Recurrent Primary Hyperparathyroidism due to Multiglandular Parathyroid Hyperplasia: A Case Report.

Author(s)	Dr. Nur Aziah Binti Adib Anuar
Country	Malaysia
Abstract	Background: Primary hyperparathyroidism (PHPT) is commonly caused by a single parathyroid adenoma; however, multiglandular disease (MGD) remains an important differential, especially in recurrent or persistent cases. This case illustrates recurrent PHPT due to parathyroid hyperplasia involving all four glands, mimicking a solitary adenoma initially. Case Presentation: A 60-year-old woman presented in 2022 with a right ureteric calculus and was incidentally found to have asymptomatic hypercalcemia (peak corrected calcium 2.98 mmol/L). Further workup revealed elevated serum intact parathyroid hormone (iPTH) at 17.72 pmol/L, normal phosphate, and renal function. Sestamibi scan showed persistent tracer uptake in the mid-left thyroid region, suggestive of an intrathyroidal parathyroid adenoma. She underwent left parathyroidectomy, with intraoperative findings of bilateral left gland enlargement. Histopathology confirmed parathyroid hyperplasia. Despite initial improvement, she had biochemical recurrence within 6 months, with serum calcium of 3.02 mmol/L and iPTH of 14 pmol/L. Neck ultrasound revealed a right inferior parathyroid lesion.
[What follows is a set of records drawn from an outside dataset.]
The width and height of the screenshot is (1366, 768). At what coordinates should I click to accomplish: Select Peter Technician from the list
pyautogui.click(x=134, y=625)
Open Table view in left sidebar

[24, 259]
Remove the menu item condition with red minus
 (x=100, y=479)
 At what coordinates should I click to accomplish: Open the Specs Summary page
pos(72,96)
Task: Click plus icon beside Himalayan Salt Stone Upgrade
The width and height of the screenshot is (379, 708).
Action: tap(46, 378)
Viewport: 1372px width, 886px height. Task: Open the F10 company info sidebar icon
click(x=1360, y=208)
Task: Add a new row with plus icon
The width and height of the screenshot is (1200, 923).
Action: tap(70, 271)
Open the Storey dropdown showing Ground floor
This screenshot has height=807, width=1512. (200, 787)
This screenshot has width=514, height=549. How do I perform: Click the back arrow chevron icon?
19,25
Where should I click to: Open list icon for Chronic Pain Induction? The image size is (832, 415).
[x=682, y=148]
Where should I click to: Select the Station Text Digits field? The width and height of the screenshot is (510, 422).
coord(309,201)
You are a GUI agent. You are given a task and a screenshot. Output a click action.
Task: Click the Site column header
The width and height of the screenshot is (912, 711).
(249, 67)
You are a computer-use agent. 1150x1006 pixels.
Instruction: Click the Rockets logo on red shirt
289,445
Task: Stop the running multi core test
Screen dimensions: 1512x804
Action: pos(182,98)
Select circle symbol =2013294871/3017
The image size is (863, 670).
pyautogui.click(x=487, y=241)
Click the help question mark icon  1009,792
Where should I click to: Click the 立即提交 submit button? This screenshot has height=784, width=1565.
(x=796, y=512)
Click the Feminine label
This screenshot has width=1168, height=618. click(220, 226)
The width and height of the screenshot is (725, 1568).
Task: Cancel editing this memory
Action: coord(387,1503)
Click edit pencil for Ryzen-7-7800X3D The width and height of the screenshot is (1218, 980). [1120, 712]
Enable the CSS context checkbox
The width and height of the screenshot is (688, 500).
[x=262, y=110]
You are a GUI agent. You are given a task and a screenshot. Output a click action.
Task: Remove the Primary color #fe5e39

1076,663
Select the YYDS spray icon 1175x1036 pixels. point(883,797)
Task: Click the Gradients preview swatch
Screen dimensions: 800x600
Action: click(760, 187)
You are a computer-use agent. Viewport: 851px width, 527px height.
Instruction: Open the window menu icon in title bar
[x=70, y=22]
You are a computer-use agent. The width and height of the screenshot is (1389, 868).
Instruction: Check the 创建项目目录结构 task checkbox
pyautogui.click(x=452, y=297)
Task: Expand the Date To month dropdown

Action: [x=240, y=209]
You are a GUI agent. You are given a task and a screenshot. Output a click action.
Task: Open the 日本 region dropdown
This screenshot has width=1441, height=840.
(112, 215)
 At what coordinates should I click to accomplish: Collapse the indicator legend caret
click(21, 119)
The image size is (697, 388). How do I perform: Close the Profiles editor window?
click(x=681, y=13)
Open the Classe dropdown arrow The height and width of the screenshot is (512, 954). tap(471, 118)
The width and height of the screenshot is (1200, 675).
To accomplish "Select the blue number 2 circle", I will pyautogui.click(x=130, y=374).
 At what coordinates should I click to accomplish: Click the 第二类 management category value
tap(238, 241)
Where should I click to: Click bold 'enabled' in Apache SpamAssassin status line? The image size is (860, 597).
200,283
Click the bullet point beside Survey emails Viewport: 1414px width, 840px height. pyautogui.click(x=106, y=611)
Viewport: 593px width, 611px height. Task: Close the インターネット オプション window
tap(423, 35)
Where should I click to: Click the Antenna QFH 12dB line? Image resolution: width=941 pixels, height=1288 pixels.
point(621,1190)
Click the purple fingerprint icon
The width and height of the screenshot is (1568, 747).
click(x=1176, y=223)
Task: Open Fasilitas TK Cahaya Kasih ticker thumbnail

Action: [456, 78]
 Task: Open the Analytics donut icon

She underwent right parathyroidectomy in February 2025. Intraoperative findings revealed an enlarged right superior gland (1.5 cm) and a small right inferior gland (5 mm), the latter of which was partially autotransplanted into the right sternocleidomastoid muscle. Intraoperative PTH monitoring showed a >50% drop post-excision, satisfying the Miami criterion. Histopathology again confirmed parathyroid hyperplasia. Postoperative recovery was uneventful. She was discharged on calcium carbonate and calcitriol supplementation. At 6-week follow-up, serum calcium normalized (2.5 mmol/L) with suppressed iPTH (0.58 pmol/L). Conclusion: This case emphasises the diagnostic challenges of MGD in PHPT. Although Sestamibi may localise a dominant lesion, underlying multiglandular hyperplasia must be considered, especially in recurrent disease. Surgical management with subtotal parathyroidectomy and auto transplantation is effective in such cases.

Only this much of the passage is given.